AdamStein97 / Semi-Supervised-BERT-NER

31 stars 8 forks source link

Two questions about applying your amazing model to Traditional Chinese dataset #1

Open marcusau opened 4 years ago

marcusau commented 4 years ago

Thanks for your amazing works. Appreciate this models very much.

I do have a Chinese dataset of ~60k sentences. The labeled NERs are done but 50% of them must be further polished as the manual NER labelling would include some noises.

Based on your instructions in "bert_ner_data_dist_kl_config.yaml",

model_start_weights_filename: 'BERT_NER_final'

So , in order to train a bert_ner_data_dist_kl model, we have to train a ber_ner_baseline model first, and then leverage the result of this baseline model to train bert_ner_data_dist_kl model.

My Understanding is correct?

Additionally, the purpose of your semi-supervised-bert-ner is to tackle the issues of limited labelled NER data for training a NER model right?

For me , my firm offers me a huge "raw dataset" but labelling data is limited.

Thanks a lot.

Marcus

AdamStein97 commented 4 years ago

Hi Marcus,

You are correct. You first train the BERT_NER model using the bert_ner_trainer.py file. After this is trained, you use the bert_ner_trainer_data_dist_kl.py to fine tune these weights. With around 60k sentences, I would recommend a high batch size to make the fine tuning as effective as possible.

Yes exactly. The goal of the model is to be able to leverage unlabelled data to improve accuracy. If you can get this "raw dataset" in the same format as your labelled examples then hopefully this approach will be successful for you.

Let me know if you have any more questions!

Thanks, Adam

marcusau commented 4 years ago

Hi Adam,

Thanks for your prompt response. Just one follow-up question. If my approach is :

  1. use 40% of my raw dataset (~25k sentences) to train the BERT_NER model using the bert_ner_trainer.py file, (because I have high conviction of the quality of the NER label on this 40% data.)

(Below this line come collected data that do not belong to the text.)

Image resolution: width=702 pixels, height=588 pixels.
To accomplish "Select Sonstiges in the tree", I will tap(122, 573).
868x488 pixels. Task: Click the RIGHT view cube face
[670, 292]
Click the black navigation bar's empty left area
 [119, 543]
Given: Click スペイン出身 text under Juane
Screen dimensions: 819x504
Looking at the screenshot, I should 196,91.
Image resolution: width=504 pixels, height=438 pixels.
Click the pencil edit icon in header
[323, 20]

  2. use the full dataset (~60k sentences) for bert_ner_trainer_data_dist_kl.py to fine tune these weights.

Do you think my approach is correct?

Thanks a lot.

Marcus

AdamStein97 commented 4 years ago

Hi Marcus,

Yes this is the correct approach. Please note that in the bert_ner_trainer_data_dist_kl.py file, you will also pass the 40% of your raw dataset as the "labelled_ds" argument and the remaining 60% as the "unlabelled_ds" argument.

Also do not forget that you will need to estimate the true probability distribution of your labels and place that in the "bert_ner_data_dist_kl_config.yaml" config file.

Good luck! Adam

marcusau commented 4 years ago

Hi Adam,

sure. thanks a lot.

Will do so in mid-this week

Thanks.

Marcus

marcusau commented 4 years ago

Hi Adam,

I would like to share the progress of my work on your amazing library.

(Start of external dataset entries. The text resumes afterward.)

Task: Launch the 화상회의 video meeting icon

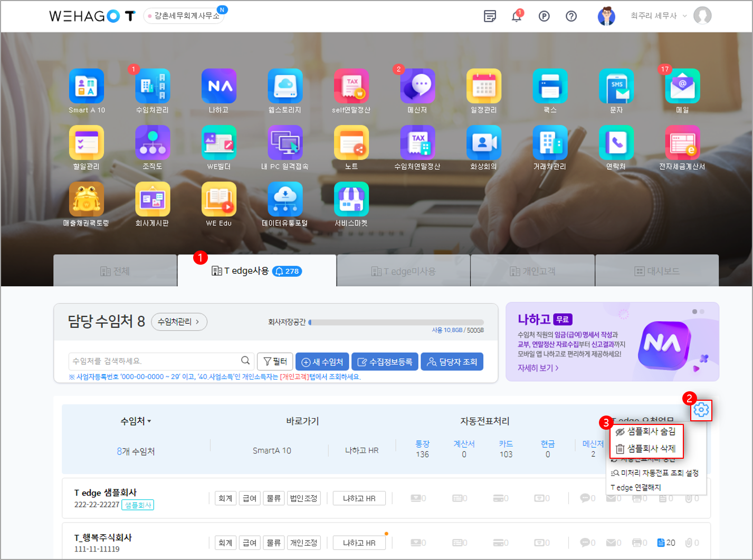Action: coord(483,143)
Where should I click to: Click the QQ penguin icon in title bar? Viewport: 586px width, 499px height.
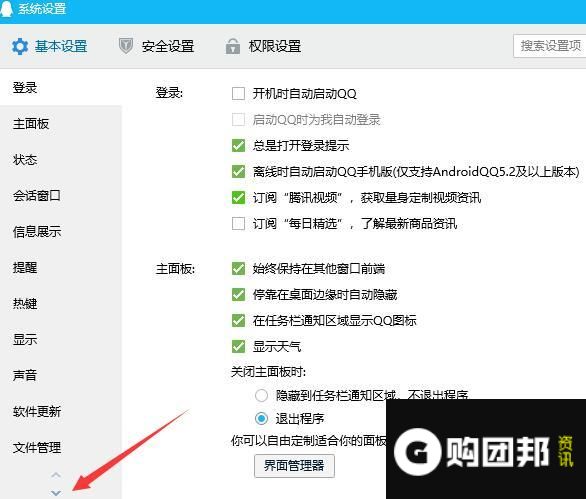pyautogui.click(x=6, y=8)
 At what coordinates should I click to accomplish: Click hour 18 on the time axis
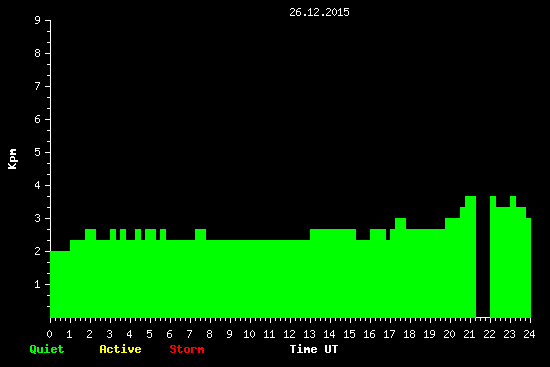click(409, 334)
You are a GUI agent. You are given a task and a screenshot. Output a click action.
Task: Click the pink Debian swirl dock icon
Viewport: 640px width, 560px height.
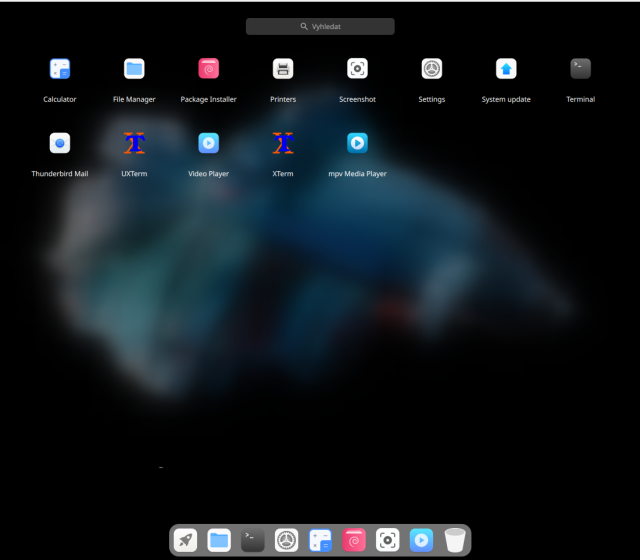coord(354,540)
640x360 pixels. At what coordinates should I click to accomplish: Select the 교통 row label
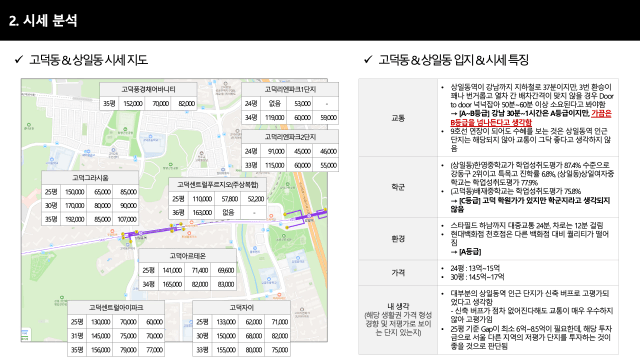point(398,118)
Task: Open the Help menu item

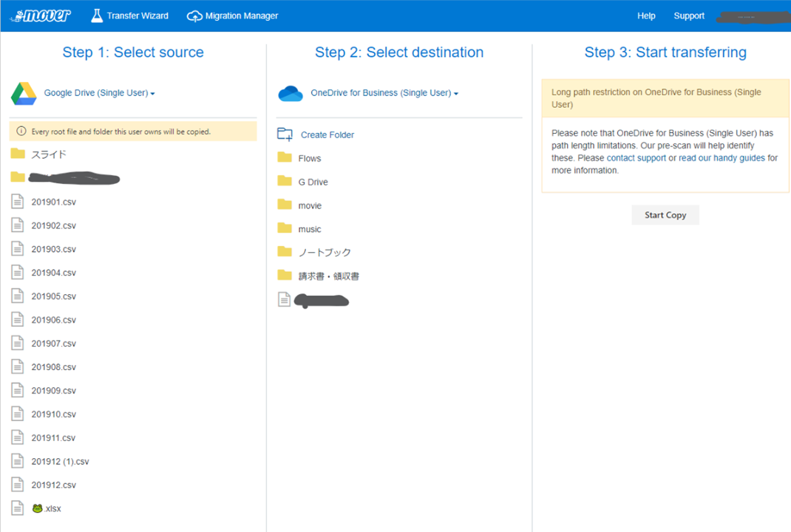Action: click(646, 16)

I am training the BERT_NER model by using the bert_ner_trainer.py file with 'https://tfhub.dev/tensorflow/bert_zh_L-12_H-768_A-12/2' on google colab.

my dataset is something like these: sentence_id,Word,word_id,tag_id 0,[CLS],101,0 0,花,5709,0 0,旗,3186,0 0,發,4634,22 0,表,6134,22 0,報,1841,3 0,告,1440,3 0,指,2900,22 0,,,8024,22 0,中,704,0 0,升,1285,0 0,控,2971,0 0,股,5500,0 0,旗,3186,22 0,下,678,22 0,L,154,0 0,e,147,0 0,x,166,0 0,u,163,0 0,s,161,0 0,新,3173,22 0,款,3621,22 0,M,155,3 0,P,158,3 0,V,164,3 0,L,154,3 0,M,155,3 0,3,124,3 0,0,121,3 0,0,121,3 0,市,2356,15 0,場,1842,15 0,接,2970,22 0,受,1358,22 0,度,2428,22 0,極,3513,22 0,佳,881,22 0,,,8024,22 0,有,3300,22

i have about 22 ner tags, including: {"0": "ORG", "1": "LOC", "2": "FAC", "3": "PRODUCT", "4": "LANGUAGE", "5": "NORP", "6": "WORK_OF_ART", "7": "QUANTITY", "8": "PERSON", "9": "LAW", "10": "EVENT", "11": "TITLE", "12": "TIME", "13": "IDIOM", "14": "ENGLISH", "15": "J", "16": "FIN", "17": "TERM", "18": "UNIT", "19": "CONCEPT", "20": "POLICY", "21": "SLOGAN"}

org- firm/organization FIN = financial tools, e.g stock indice or bond, options etc. CONCEPT= idea, concepts TERM= professional terms, outside financial scopes, e.g. XX accounting standards UNIT = kg, lots of stocks, etc SLOGAN= most Chinese listed companies and policies are made up of slogans, this is character of China equity market. Policy = Gov policies or schemes LAW = rule or laws J = shortnames of some stocks, names or policies,

image

Configs: csv_filename: 'preprocessed_ner_dataset.csv' max_seq_length: 216 BATCH_SIZE: 128 BUFFER_SIZE: 2048 test_set_batches: 75 labelled_train_batches: 20 categories: 22

word_id_field: 'word_id' mask_field: 'mask' segment_id_field: 'segment_id' tag_id_field: 'tag_id'

EPOCHS: 20 latent_dim: 32 rate: 0.0 mlp_dims: [256, 128, 64] lr: 0.001 model_save_weights_name: 'BERT_NER'

Lets see the result after finish.

Marcus

marcusau commented 4 years ago

Also i use 'BMES' format as label instead of 'BIO' format

marcusau commented 4 years ago

Hi Adam,

I may need your help on my first training on Bert_trainer.py.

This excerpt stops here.